PAGE EXTRACT:
—————

As shown, lb/lh instructions are used for signed byte/short types, while lbu/lhu are used for unsigned byte/short types. To efficiently support C type-casting and type-conversion features, Cpu0 provides the lb instruction, which converts a char to an int with a single instruction. The instructions lbu, lh, lhu, sb, and sh are applied to both signed and unsigned byte and short conversions. Their differences were explained in Chapter 2.

To support loading the bool type, add the following code:

lbdex/chapters/Chapter7_1/Cpu0ISelLowering.cpp

Cpu0TargetLowering::Cpu0TargetLowering(const Cpu0TargetMachine &TM,
                                       const Cpu0Subtarget &STI)
    : TargetLowering(TM), Subtarget(STI), ABI(TM.getABI()) {

  // Cpu0 does not have i1 type, so use i32 for
  // setcc operations results (slt, sgt, ...).
  setBooleanContents(ZeroOrOneBooleanContent);
  setBooleanVectorContents(ZeroOrNegativeOneBooleanContent);

  // Load extented operations for i1 types must be promoted
  for (MVT VT : MVT::integer_valuetypes()) {
    setLoadExtAction(ISD::EXTLOAD,  VT, MVT::i1,  Promote);
    setLoadExtAction(ISD::ZEXTLOAD, VT, MVT::i1,  Promote);
    setLoadExtAction(ISD::SEXTLOAD, VT, MVT::i1,  Promote);
  }
  ...
}

The purpose of setBooleanContents() is as follows, but its details are not well understood. Without it, ch7_1_bool2.ll still works as shown below.

The IR input file ch7_1_bool2.ll is used for testing, as the C++ version requires flow control, which is not supported at this point. The file ch_run_backend.cpp includes a test fragment for bool, as shown below.

include/llvm/Target/TargetLowering.h

  enum BooleanContent { // How the target represents true/false values.
    UndefinedBooleanContent,    // Only bit 0 counts, the rest can hold garbage.
    ZeroOrOneBooleanContent,        // All bits zero except for bit 0.
    ZeroOrNegativeOneBooleanContent // All bits equal to bit 0.
  };
...
protected:
  /// setBooleanContents - Specify how the target extends the result of a
  /// boolean value from i1 to a wider type.  See getBooleanContents.
  void setBooleanContents(BooleanContent Ty) { BooleanContents = Ty; }
  /// setBooleanVectorContents - Specify how the target extends the result
  /// of a vector boolean value from a vector of i1 to a wider type.  See
  /// getBooleanContents.

—————

ENTRIES SHOWN:
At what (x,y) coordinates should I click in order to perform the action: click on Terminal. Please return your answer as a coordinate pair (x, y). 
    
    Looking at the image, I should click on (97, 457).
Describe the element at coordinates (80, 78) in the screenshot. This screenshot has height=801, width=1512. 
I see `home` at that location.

—————

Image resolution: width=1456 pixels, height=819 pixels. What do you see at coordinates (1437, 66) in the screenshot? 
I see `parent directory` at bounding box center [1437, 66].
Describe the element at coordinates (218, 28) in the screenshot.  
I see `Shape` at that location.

—————

TASK SET:
[1] List every value of the BooleanContent enum that appears in the Cpu0 backend text.
[2] Carry on the Cpu0 backend text from the point where it stops.

WRITTEN RESPONSES:
[1] UndefinedBooleanContent, ZeroOrOneBooleanContent, ZeroOrNegativeOneBooleanContent

[2]
  void setBooleanVectorContents(BooleanContent Ty) {
    BooleanVectorContents = Ty;
  }

lbdex/input/ch7_1_bool2.ll

define zeroext i1 @verify_load_bool() #0 {
entry:
  %retval = alloca i1, align 1
  store i1 1, i1* %retval, align 1
  %0 = load i1, i1* %retval
  ret i1 %0
}
  118-165-64-245:input Jonathan$ /Users/Jonathan/llvm/test/build/
  bin/llc -march=cpu0 -relocation-model=pic -filetype=asm ch7_1_bool2.ll -o -

  .section .mdebug.abi32
  .previous
  .file "ch7_1_bool2.ll"
  .text
  .globl  verify_load_bool
  .align  2
  .type verify_load_bool,@function
  .ent  verify_load_bool        # @verify_load_bool
verify_load_bool:
  .cfi_startproc
  .frame  $sp,8,$lr
  .mask   0x00000000,0
  .set  noreorder
  .set  nomacro
# BB#0:                                 # %entry
  addiu $sp, $sp, -8
$tmp1:
  .cfi_def_cfa_offset 8
  addiu $2, $zero, 1
  sb  $2, 7($sp)
  addiu $sp, $sp, 8
  ret $lr
  .set  macro
  .set  reorder
  .end  verify_load_bool
$tmp2:
  .size verify_load_bool, ($tmp2)-verify_load_bool
  .cfi_endproc

The ch7_1_bool.cpp file provides a bool test version for C. You can run it in Chapter8_1/ to obtain results similar to ch7_1_bool2.ll.

lbdex/input/ch7_1_bool.cpp

bool test_load_bool()
{
  int a = 1;

  if (a < 0)
    return false;

  return true;
}

Summary Table

Table 31 The C, IR, and DAG translation for char, short and bool translation (ch7_1_char_short.cpp and ch7_1_bool2.ll).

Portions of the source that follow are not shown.